Background:  SLC26A5 (Solute carrier family 26, member 5)/ Prestin is specifically expressed in outer hair cells (OHCs) of the cochlea and is essential in auditory processing. It acts as a motor protein that converts auditory stimuli to length changes in outer hair cells. It is a bidirectional voltage-to-force converter which uses cytoplasmic anions as extrinsic voltage sensors. The anions are translocated across the membrane in response to changes in the transmembrane voltage. They move towards the extracellular surface following hyperpolarization, and towards the cytoplasmic side in response to depolarization. This translocation triggers conformational changes in the protein that alter its surface area in the plane of the plasma membrane. The area decreases when the anion is near the cytoplasmic face of the membrane (short state), and increases when the ion has crossed the membrane to the outer surface (long state). It acts as an incomplete transporter since it moves anions across the membrane, but does not allow the anions to dissociate and escape to the extracellular space. Salicylate, an inhibitor of outer hair cell motility, acts as competitive antagonist at the anion-binding site. Mutations in SLC26A5 have been associated with non-syndromic hearing loss.

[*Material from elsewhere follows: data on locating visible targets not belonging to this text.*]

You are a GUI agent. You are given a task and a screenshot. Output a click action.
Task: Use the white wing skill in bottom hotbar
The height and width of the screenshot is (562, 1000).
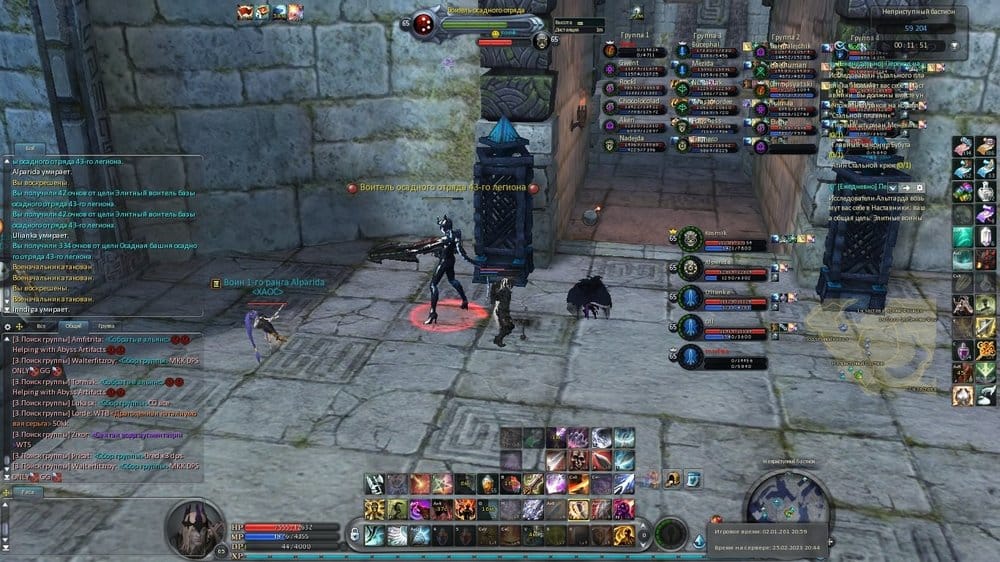(x=397, y=535)
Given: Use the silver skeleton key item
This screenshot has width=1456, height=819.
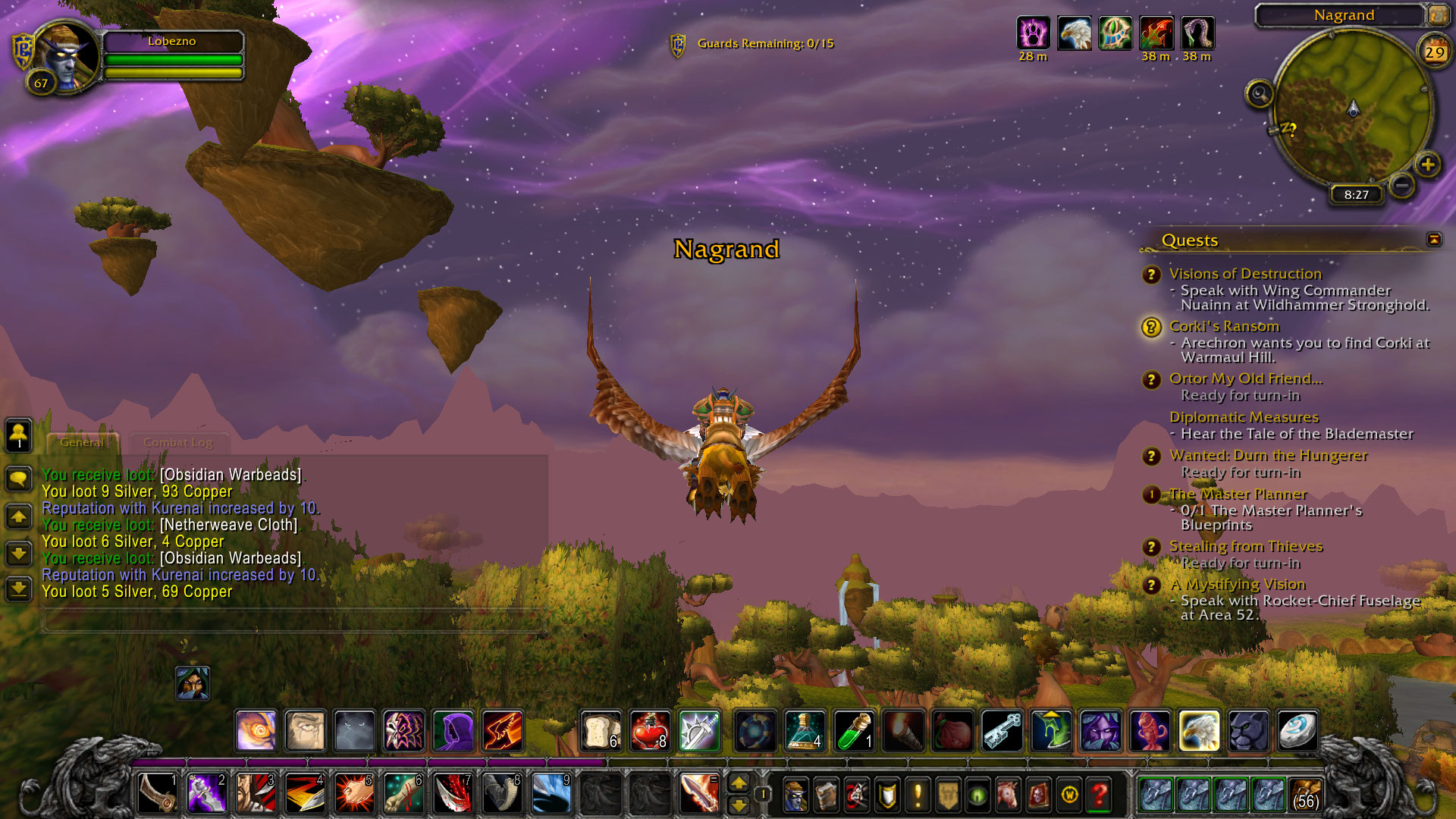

Description: Rabbit polyclonal to SLC26A5

Immunogen: KLH conjugated synthetic peptide derived from SLC26A5

Specificity:  ·Reacts with Human, Mouse, Guinea pig and Rat.

·Isotype: IgG

Application:  ·Western blotting: 1/100-500. Predicted Mol wt: 81 kDa;

·Immunohistochemistry (Paraffin/frozen tissue section): 1/100-500;

·Immunocytochemistry: 1/200;

·ELISA: 1/500;

·Optimal working dilutions must be determined by the end user.